### [Document passage]
⟨

To his surprise, Ant-Man hears another voice with him, informing him that she can’t hear him. Turning to the voice, he sees a diminutive Venus Dee Milo, standing before him and telling him that she’s unconscious… which gives her more power. With ease, the diminutive Venus flips Ant-Man over, who quickly notes that this Venus has arms… real arms.

Trying to rise to his feet, Ant-Man asks her who she is, to which the Venus replies that she’s Venus’ sub-conscious self. And she’s got sistahs. As other Venus antibodies arrive, the first tosses Ant-Man away, informing him that he’s their prisoner now. They’ll keep him in there. Meanwhile, Venus will wake up and take the brain.

Hearing this, Ant-Man replies that he could grow. Enlarge and escape them all. However, the cadre of Veni dismiss the thought, pinning him down. They know that he wouldn’t want to kill her like that. All that nightmare of snapped intenstines, ruptured organs, blood and woman juices. A few others mock him to go ahead… if he’s got the guts. As Ant-Man struggled with his disbelief, the real Venus awakens on the floor of the facility.

Still not giving up, Ant-Man points out that, if he stays there, this small, he’ll start to rot. He’ll become a tumor, growing inside of her. He’ll metastasize, infect every part of their host’s body… Then they all die, one of the antibodies notes.

There is another way, a new voice states. When Ant-Man asks who the newcomer is, one of the Veni states that she is Professor Mott, the resident atmospheric physicist. Asked by another of the antibodies, Professor Mott replies that either she made such a big impression on Venus that she’s creating her in her subconscious world… or all those hours alone, staring at the upper atmosphere, triggered a latent telepathy. In any event… while they’re fighting, they are killing Venus.

The history of the Antarctic isn’t so different, she continues. The powers fought over this part of the world, while the Larsen ice shelf steadily shrunk. The Antarctic Treaty was signed by twelve countries to keep it free of nuclear tests and radioactive waste. To ensure it’s used for peaceful purposes only. If pig-headed politicians can come to an agreement, she thinks they two should be able to sort out who keeps this piece of brain… without killing them both.

Asked by the now-released Ant-Man what she has in mind, Professor Mott replies, “simple,” and produces a coin. Flipping it into the air, she says that, if one of them would like to call… heads of tails…

As the snow continues to fall outside, the real Professor Mott asks Venus how her stomachache is now. Though still clutching it, she replies that it’s fine and opines that she must have had a little bug. Noting that it seems to be gone now, she states that she should be as well… with what she came for. Taking the brain, Venus teleports away, once again thanking the professor. “Heads, I won!” she smiles. Hearing Professor Mott repeating the words in confusion, Venus replies that she’ll fill her in later. She’s gotta go. A moment later, she has gone.

⟩

### [Recorded information]

⟨

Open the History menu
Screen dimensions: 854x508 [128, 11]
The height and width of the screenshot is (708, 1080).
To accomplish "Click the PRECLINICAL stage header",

⟩

### [Exercise requirements]
[1] Please switch "pig-headed" to "stubborn" in the Ant-Man recap, beginning at the words "The history of" and stopping after "killing them both.".
[2] Summarize the Ant-Man recap in two sentences.
The data here comes from a separate source.

### [Answers given]
[1]
The history of the Antarctic isn’t so different, she continues. The powers fought over this part of the world, while the Larsen ice shelf steadily shrunk. The Antarctic Treaty was signed by twelve countries to keep it free of nuclear tests and radioactive waste. To ensure it’s used for peaceful purposes only. If stubborn politicians can come to an agreement, she thinks they two should be able to sort out who keeps this piece of brain… without killing them both.

[2] Inside Venus's body, a shrunken Ant-Man is pinned down by small Venus figures who say they are her subconscious and claim he cannot enlarge without killing her, until a version of Professor Mott appears, warns that their fighting is killing Venus, and produces a coin to decide who keeps the piece of brain. Outside, Venus tells the real Professor Mott that her stomachache is fine, then teleports away with the brain, saying "Heads, I won!"